Dietary sources of magnesium include green leafy vegetables such as spinach, a variety of nuts and beans, whole grains, pumpkin seeds, halibut, and more. Fortified foods such as breakfast cereals and mineral waters provide additional sources magnesium.

Manganese, a mineral, is a cofactor in many metabolic and enzymatic reactions. It is involved in amino acid, cholesterol and carbohydrate metabolism. As a component of manganese superoxide dismutase (MnSOD), it can help protect the cell mitochondria, or the energy factory for the cell, from damage. Manganese is also necessary for proper central nervous system function, formation of connective tissues and bones, growth and development and reproduction. Dietary sources include nuts, seeds, rice, oats, leafy green vegetables and beans.

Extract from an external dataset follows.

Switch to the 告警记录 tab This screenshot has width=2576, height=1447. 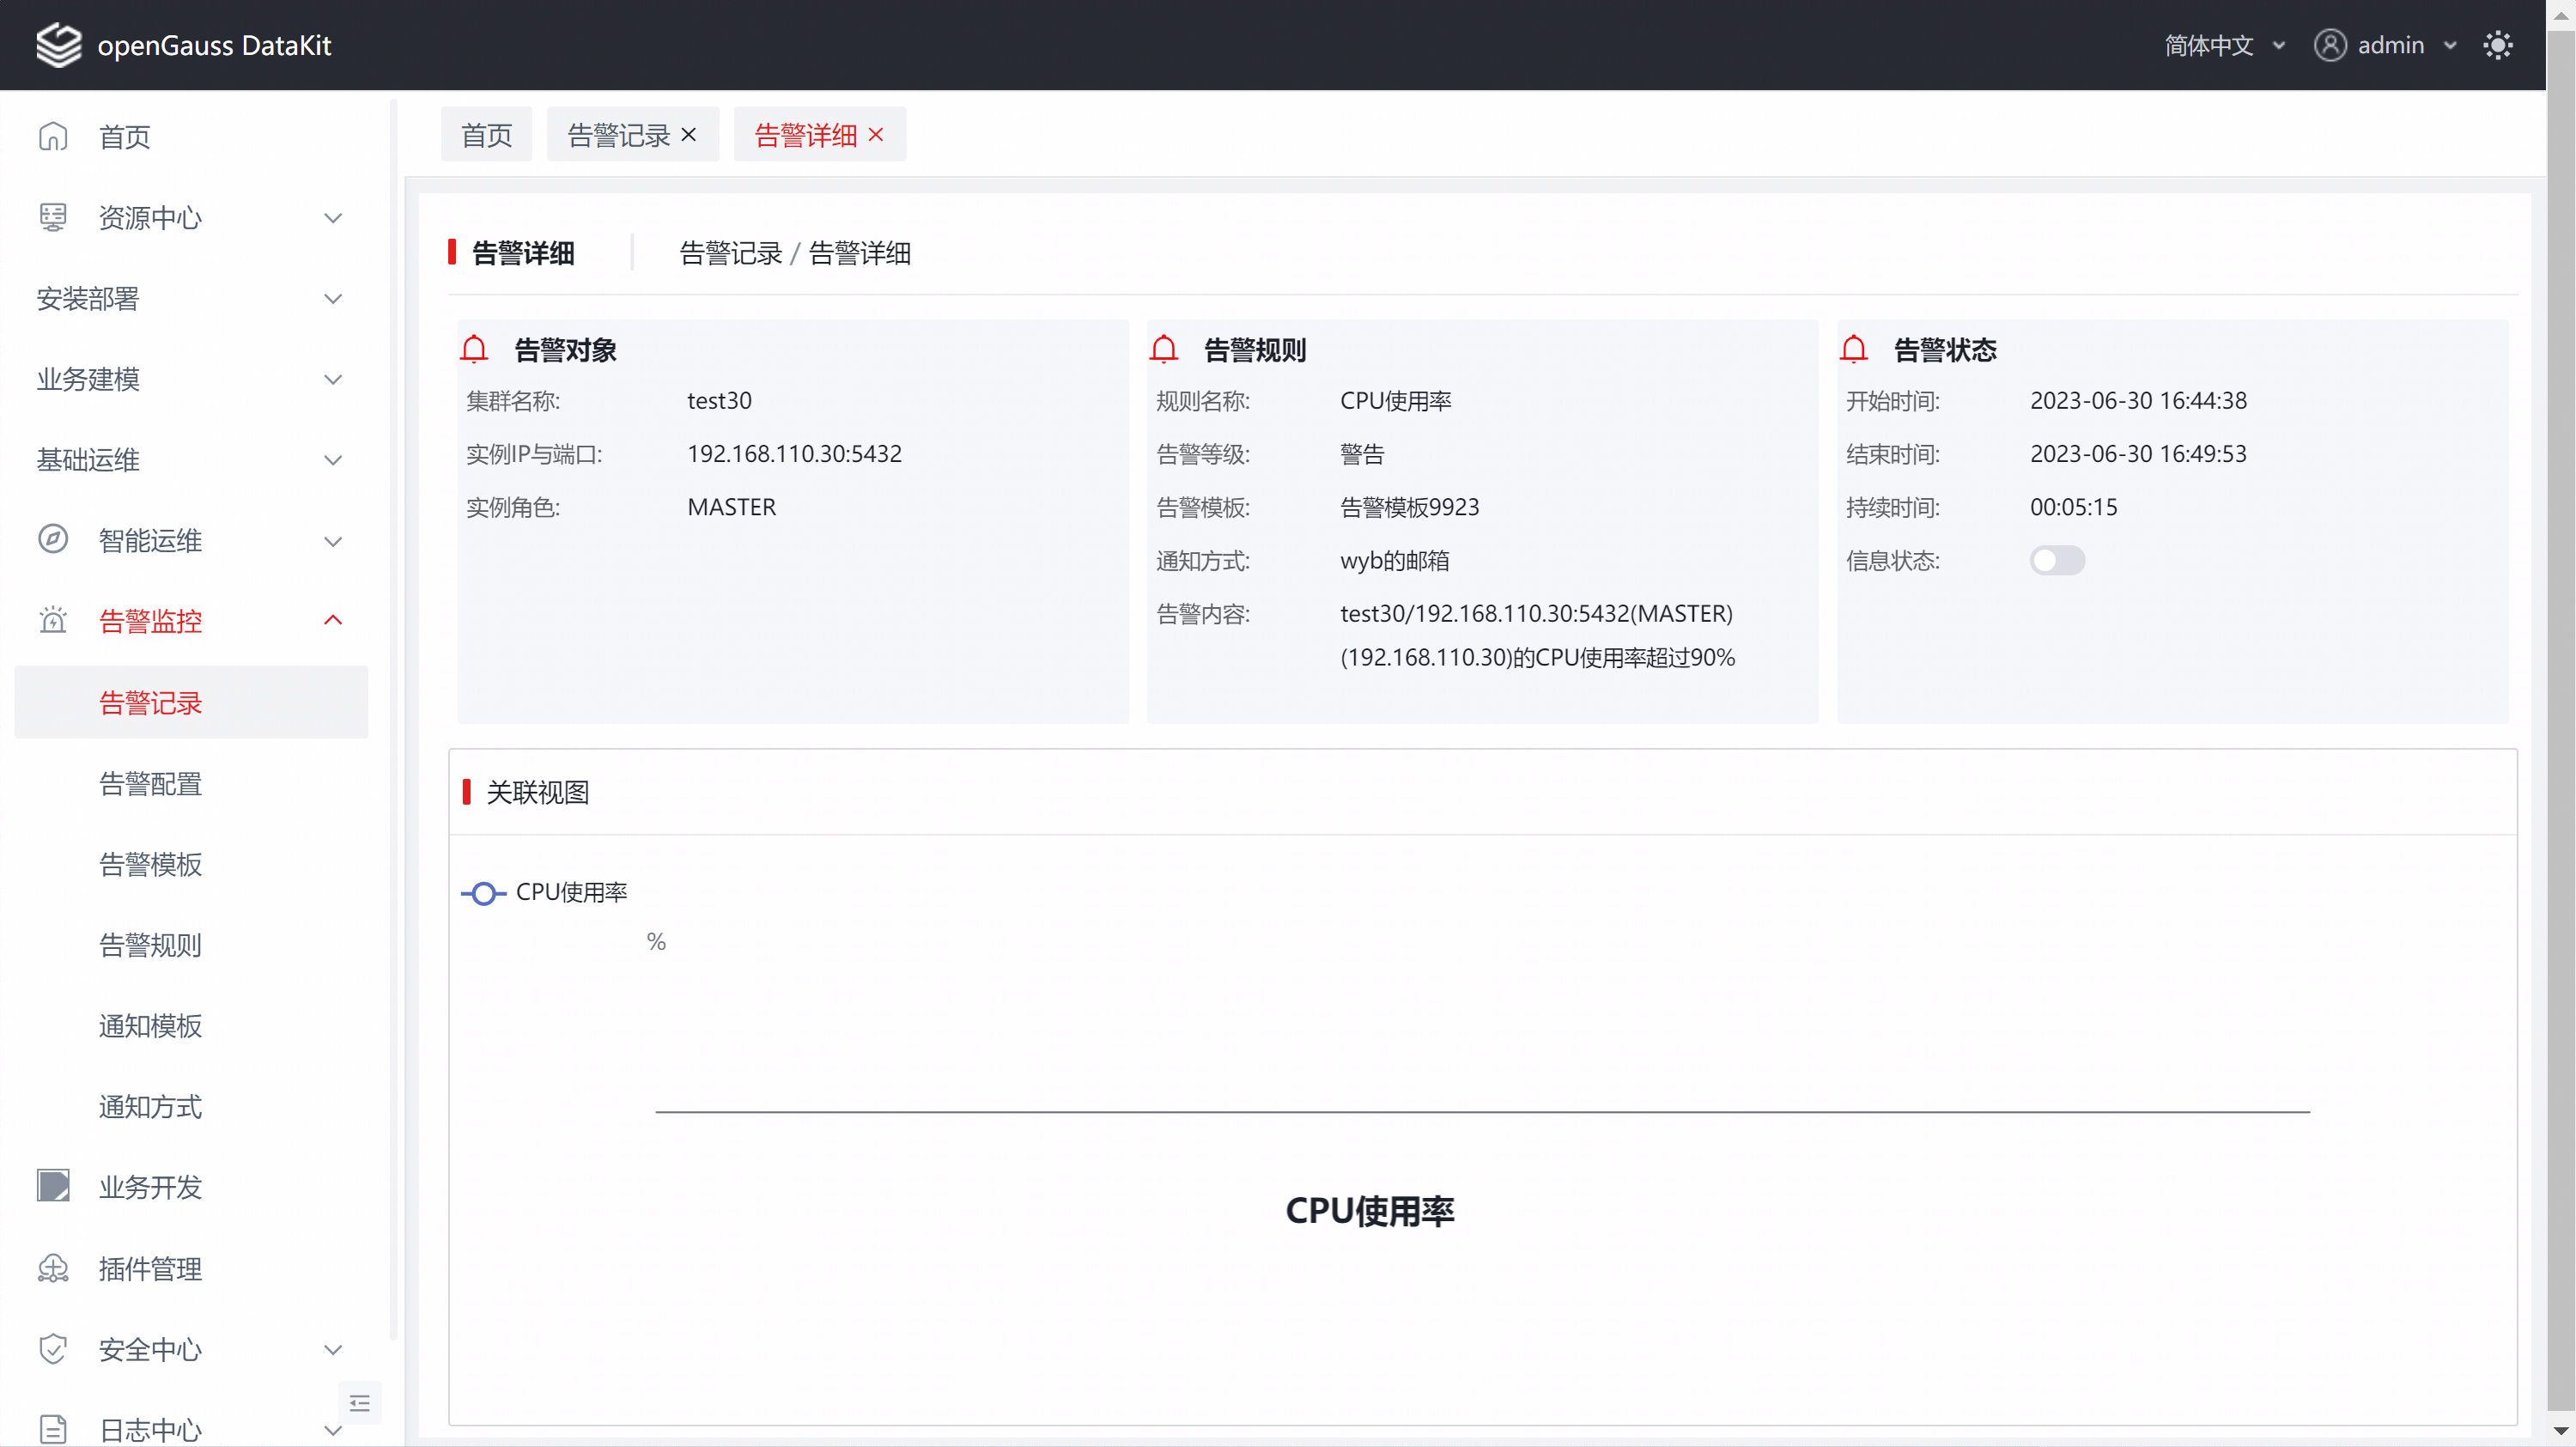(x=618, y=135)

Molybdenum is an essential micromineral. Legumes, such as beans, lentils, and peas, are the richest sources of molybdenum, while grain products and nuts are also considered good sources. Molybdenum functions as a cofactor for a limited number of enzymes involved in the metabolism of amino acids, drugs and toxins and the breakdown of nucleotides to form uric acid, contributing to the antioxidant capacity of blood.

Potassium is both a mineral and an electrolyte. Fruits and vegetables are the the richest sources of potassium, with the best of those being bananas, potatoes, prune juice, oranges, spinach, cabbage and plums. Potassium acts as a cofactor for some enzymes, such as those involved in carbohydrate metabolism, and as an important part in retaining a healthy acid/base balance and fluid balance in the body. It is critical for the regulation of cell membrane potentials, allowing for proper nerve conduction, muscle contraction, and heart function.

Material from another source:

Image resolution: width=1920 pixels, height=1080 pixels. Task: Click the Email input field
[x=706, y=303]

Selenium, a mineral, plays a major role in the protection of membranes, in the proper functioning of the immune system and in the synthesis and metabolism of thyroid hormones. It also acts as an antioxidant to protect cells from damage. In the body, selenium can be found in the amino acids selenocysteine and selenomethionine. Meats, organ meats, nuts, eggs, fish, and mushrooms are good sources of selenium.

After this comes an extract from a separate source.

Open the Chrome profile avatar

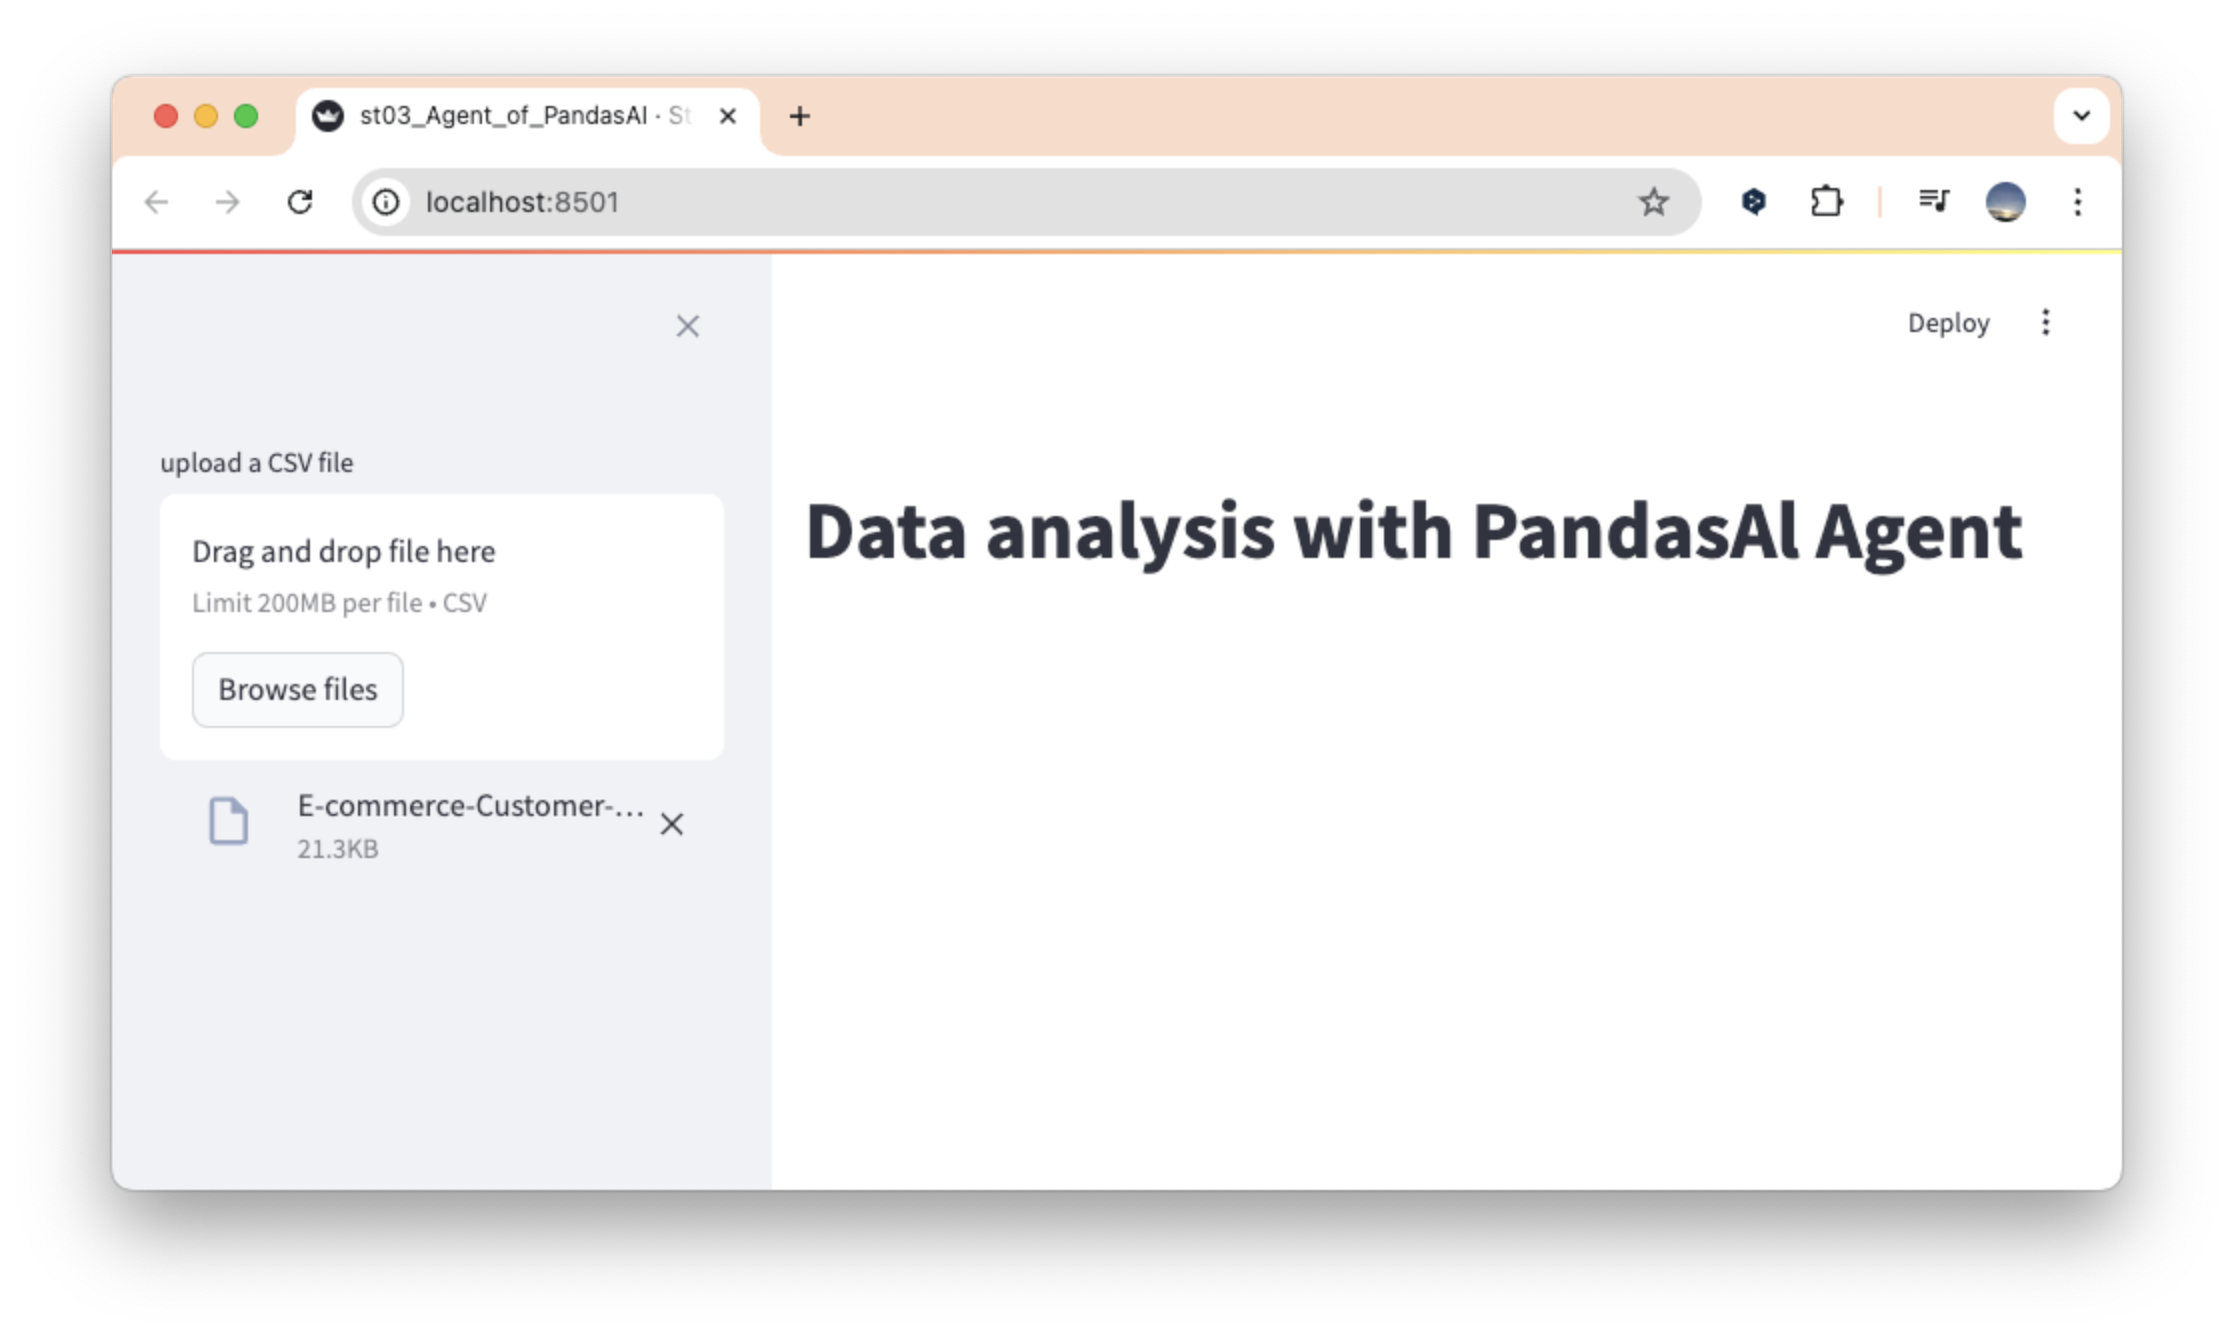[2005, 202]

Sodium is both a mineral and an electrolyte. The major food sources of sodium include tomato sauce, soups, condiments, canned foods and prepared mixes. Sodium plays important roles in maintaining blood volume and fluid balance, electrolyte balance, regulating blood pressure and heart activity, transmission of nerve impulses and is critical for muscle functions.

Vanadium is a trace mineral essential for normal cell function and development. It can be found in foods such as shellfish, mushrooms, corn, olives, olive oil and gelatins. Vanadium appears to mimic the actions of insulin by stimulating glucose uptake and metabolism.

Zinc is a mineral that acts as a catalyst in over 100 enzymatic reactions. It is involved in growth, immunity, vision maintenance and reproductive development. It is a cofactor in numerous cellular functions such as DNA, RNA and protein synthesis, which are essential for human development. Meats, seafood, green vegetables and whole grains are natural sources of zinc.